小説やエッセーなどに比べ、詩はとっつきにくいイメージがある。言葉がふだん使う意味から離れ、論理でつながっていない。ただ、読んでいて不意に鮮やかなイメージが浮かぶことも。そんな「詩の力」とは何なのか。ドイツに長く住み、欧州各国やミャンマー、香港など世界の詩人たちと交流がある四元康祐さんに、「詩の力」について聞いた。

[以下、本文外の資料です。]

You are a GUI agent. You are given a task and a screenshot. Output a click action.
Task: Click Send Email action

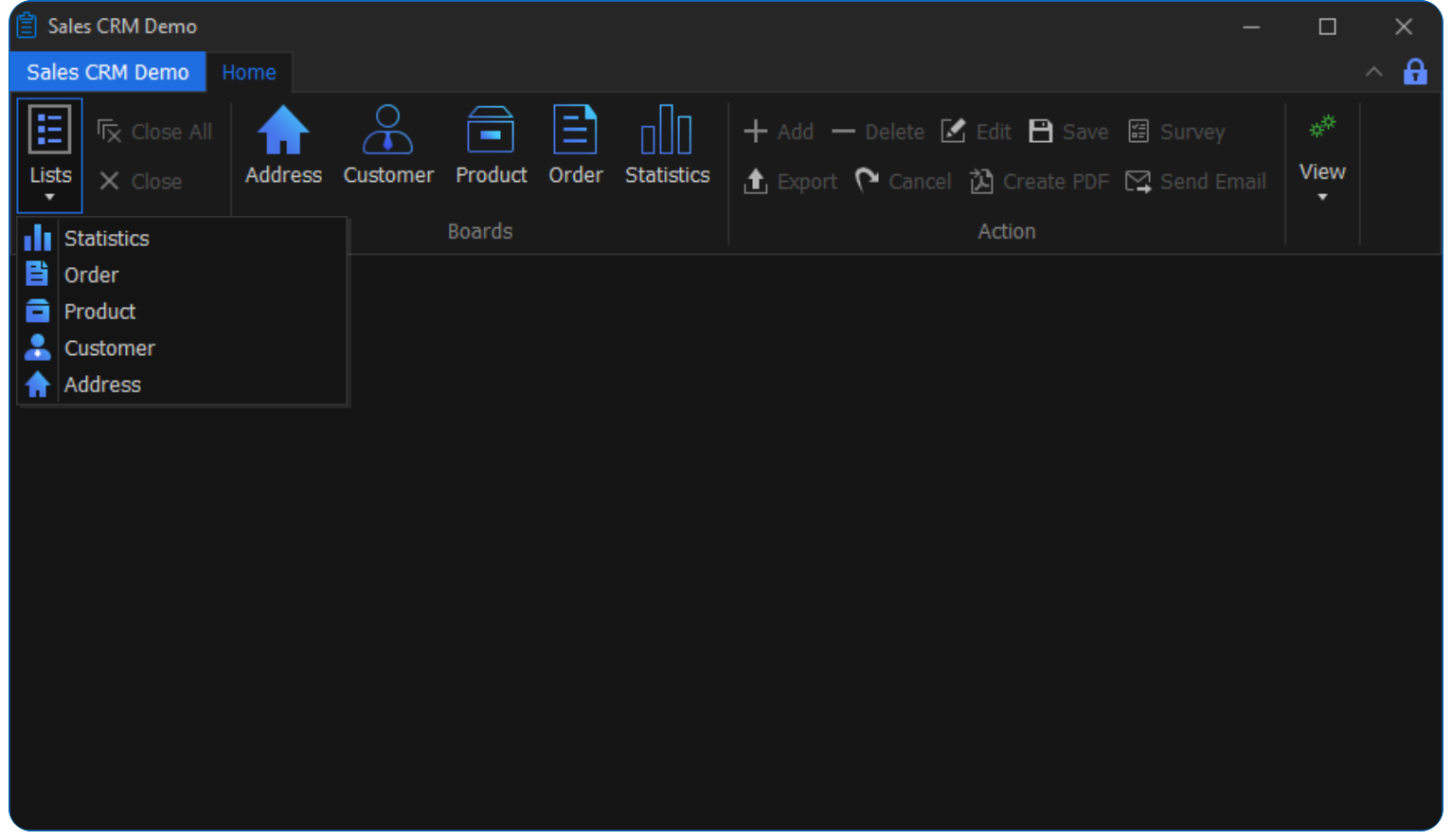pyautogui.click(x=1196, y=182)
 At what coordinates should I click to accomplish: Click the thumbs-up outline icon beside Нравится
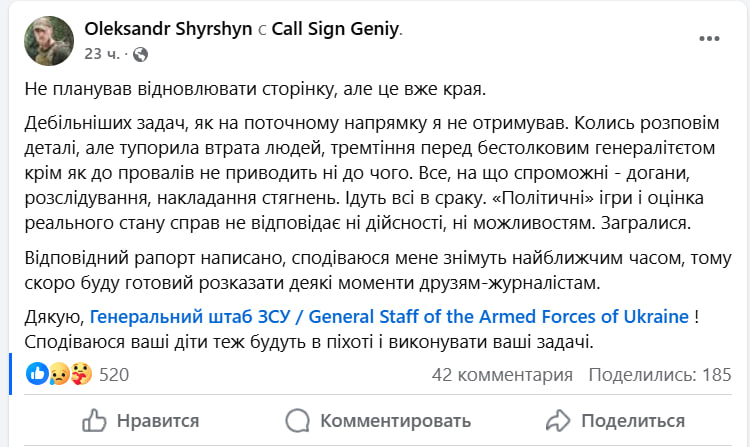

――詩という文芸ジャンルの存在感に、欧州と日本では違いがありますか。
「30年近くドイツで暮らし、2020年に帰国しました。詩の関連書籍の出版点数は、欧州より日本のほうが多い気がしますし、広大な会場で開かれる文学フリーマーケットはいつも若い人でにぎわい、多くの詩の本が売り買いされています」
「日本の複数の大学で詩の授業をもってきましたが、アリストテレスの詩学を講義する、と言うと退屈そうな顔をする学生たちも、『詩を書いて、隣の人と読み合いなさい』と言うと、顔つきが変わる。受講希望者も毎回、定員の何倍もいて絞るのが苦労するほどです」
「多くの大学で詩人が教えていますが、その受講者の学生の詩を掲載する『インカレポエトリ』という雑誌も刊行されました。本格的に詩作に進む人も出た。昔に比べ、広く浅くかもしれませんが、若い世代の詩への関心は広がっていると思います」
――詩が、SNSで広がっている短歌と同様、若い人たちの身近にある、と?
「そう思いますが、いいことだけではなく、そこに危うさを感じるときもあります」
「大学生を見ていると、詩を書き、詩を読む行為を通じて、共感や感動への希求がとても強いように思えるのです。共感に飢えている、と言ってもいいでしょうか」
言葉を信じない社会
「一人きりの孤独の殻の中で…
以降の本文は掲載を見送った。